Sukhachov and two of his subordinates from the bureau entered the final stage. Lemenov argued that the subordinates were “fake” candidates who were allowed to participate to create the illusion of a competitive selection process.

One of them, Oleksandr Kozlenko, said during an interview that he was “no better” than Sukhachov.

In December the selection panel also changed the deadline for informing candidates about interviews from three days to one day in advance. Lemenov called this a “falsification.”

Sukhachov's background

Sukhachov worked at the State Security Service in 2000-2017 and at the Prosecutor General's Office in 2017-2019.

He was fired from the prosecutor’s office in 2019 because he failed to pass legal knowledge tests as part of a vetting procedure.

In 2020 the Kyiv District Administrative Court, headed by Ukraine's most infamous judge Pavlo Vovk, canceled Sukhachov’s dismissal from the prosecutor’s office. The court and Vovk, who has been charged in corruption and obstruction of justice cases, are considered by civil society to be the epitome of lawlessness.

Sukhachov also has problems with his asset declaration. Some of the assets that he de facto owns are registered to his father-in-law and mother-in-law, according to Lemenov.

Specifically, Sukhachov lives in a 100-square-meter apartment in Kyiv formally owned by his mother-in-law.

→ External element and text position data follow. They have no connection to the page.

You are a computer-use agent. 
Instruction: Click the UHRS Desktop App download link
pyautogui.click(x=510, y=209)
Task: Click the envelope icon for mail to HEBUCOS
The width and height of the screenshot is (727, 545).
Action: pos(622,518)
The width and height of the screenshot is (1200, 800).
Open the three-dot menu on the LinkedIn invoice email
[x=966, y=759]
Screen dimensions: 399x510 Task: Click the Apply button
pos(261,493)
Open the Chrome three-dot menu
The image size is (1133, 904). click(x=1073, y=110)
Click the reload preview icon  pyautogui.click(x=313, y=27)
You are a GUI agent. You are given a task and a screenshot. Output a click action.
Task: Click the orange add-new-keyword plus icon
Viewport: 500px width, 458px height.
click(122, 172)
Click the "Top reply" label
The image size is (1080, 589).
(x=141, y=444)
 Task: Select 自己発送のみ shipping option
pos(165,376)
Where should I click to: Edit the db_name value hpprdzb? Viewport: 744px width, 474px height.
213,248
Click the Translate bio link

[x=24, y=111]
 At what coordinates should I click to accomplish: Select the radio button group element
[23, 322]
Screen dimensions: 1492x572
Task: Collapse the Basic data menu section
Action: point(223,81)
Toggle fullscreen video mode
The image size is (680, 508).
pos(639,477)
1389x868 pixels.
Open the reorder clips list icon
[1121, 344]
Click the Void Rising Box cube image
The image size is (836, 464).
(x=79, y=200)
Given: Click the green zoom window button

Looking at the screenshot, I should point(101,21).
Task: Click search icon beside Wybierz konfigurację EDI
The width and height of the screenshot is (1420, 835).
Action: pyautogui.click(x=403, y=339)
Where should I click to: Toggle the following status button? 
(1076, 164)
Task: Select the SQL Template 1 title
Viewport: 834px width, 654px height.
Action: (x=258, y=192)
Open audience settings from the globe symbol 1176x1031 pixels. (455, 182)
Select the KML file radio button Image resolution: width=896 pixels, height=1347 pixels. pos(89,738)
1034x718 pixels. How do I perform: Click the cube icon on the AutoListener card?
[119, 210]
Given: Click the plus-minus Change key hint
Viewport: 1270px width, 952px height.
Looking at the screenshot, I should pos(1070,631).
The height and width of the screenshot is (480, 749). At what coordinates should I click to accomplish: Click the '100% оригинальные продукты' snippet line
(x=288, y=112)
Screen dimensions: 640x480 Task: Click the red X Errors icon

He said during an interview as part of the contest that the mother-in-law bought the apartment because she wanted to live in Kyiv, but later he moved in after she dropped such plans.

Sukhachov also received a 42-square-meter apartment in Kyiv from the government free of charge in 2017 but has never lived there. During the interview, he argued that this was lawful and that he had not lived there because it was being repaired.